In words, it is the Union of two regions – region1 between \(x = 3\) and \(x = 4\) and region2 which is \(x < 2\), excluding the point \(x = 1\).

Food for ThoughtNow, try to answer the following questions:

1. Why did we exclude the point \(x = 1\) from the solution set of the last example? (Easy Question)

2. Why do the above mentioned rules (especially rule #2) work? What is/are the principle(s) working behind the curtains?

What if the algebraic expression contains a fraction?Consider the following inequality.

\(\frac{(x – 3)}{(x – 6)} ≤ 0\)

How would you apply the wavy line method to solve the above inequality?

The good news is it’s still the

same process!

• Draw the number line

• Mark the zero points

• Draw the wavy line per the above rules

However, we need to keep in mind, the following things.

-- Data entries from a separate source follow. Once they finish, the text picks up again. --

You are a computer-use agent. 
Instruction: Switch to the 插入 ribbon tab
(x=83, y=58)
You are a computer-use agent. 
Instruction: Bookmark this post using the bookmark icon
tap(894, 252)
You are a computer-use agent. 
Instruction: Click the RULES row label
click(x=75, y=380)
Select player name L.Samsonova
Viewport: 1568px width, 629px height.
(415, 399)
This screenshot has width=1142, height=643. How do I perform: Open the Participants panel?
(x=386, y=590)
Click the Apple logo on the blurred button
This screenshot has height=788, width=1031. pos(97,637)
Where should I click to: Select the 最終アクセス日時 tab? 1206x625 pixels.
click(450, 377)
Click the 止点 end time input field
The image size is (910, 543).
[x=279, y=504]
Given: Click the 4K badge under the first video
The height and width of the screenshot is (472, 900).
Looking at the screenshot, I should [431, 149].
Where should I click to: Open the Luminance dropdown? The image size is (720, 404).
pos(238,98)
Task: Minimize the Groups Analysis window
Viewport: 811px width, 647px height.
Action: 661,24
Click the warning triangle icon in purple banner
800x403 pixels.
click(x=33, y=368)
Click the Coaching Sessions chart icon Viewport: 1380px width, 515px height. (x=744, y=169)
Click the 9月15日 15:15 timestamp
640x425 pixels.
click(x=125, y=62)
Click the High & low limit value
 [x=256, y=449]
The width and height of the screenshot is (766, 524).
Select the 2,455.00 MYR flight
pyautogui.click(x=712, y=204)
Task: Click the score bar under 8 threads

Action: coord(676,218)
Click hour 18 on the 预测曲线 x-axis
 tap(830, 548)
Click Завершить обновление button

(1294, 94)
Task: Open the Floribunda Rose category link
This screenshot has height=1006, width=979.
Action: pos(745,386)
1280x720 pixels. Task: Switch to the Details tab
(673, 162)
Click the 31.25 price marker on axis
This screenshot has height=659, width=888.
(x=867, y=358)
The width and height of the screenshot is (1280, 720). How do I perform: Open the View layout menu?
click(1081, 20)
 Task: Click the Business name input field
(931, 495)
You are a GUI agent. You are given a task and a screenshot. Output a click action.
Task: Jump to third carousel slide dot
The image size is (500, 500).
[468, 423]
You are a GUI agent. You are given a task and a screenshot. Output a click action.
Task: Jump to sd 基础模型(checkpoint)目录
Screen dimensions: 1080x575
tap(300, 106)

1. The inequality asks for “\(≤ 0\)” (less than or equal to) and not just “\(< 0\)” (less than)

a. This is an indicator that the required range is a combination of two ranges: range of values of \(x\) for which the expression satisfies “\(<0\)’ condition and the values of \(x\) for which the expression satisfies “\(= 0\)” condition.

2. The term \((x – 6)\) is in the denominator and we know that we should never consider cases where the denominator becomes zero in any fraction.

a. So, we need to exclude the point \(x = 6\) from of our solution set.

So our solution set becomes \(3 ≤ x < 6\)

(Once again, observe that the point \(x = 3\) is included in the solution while \(x = 6\) is excluded.)

Foot Note: Although the post is meant to deal with inequality expressions containing multiple roots, the above rules to draw the wavy line are generic and are applicable in all cases.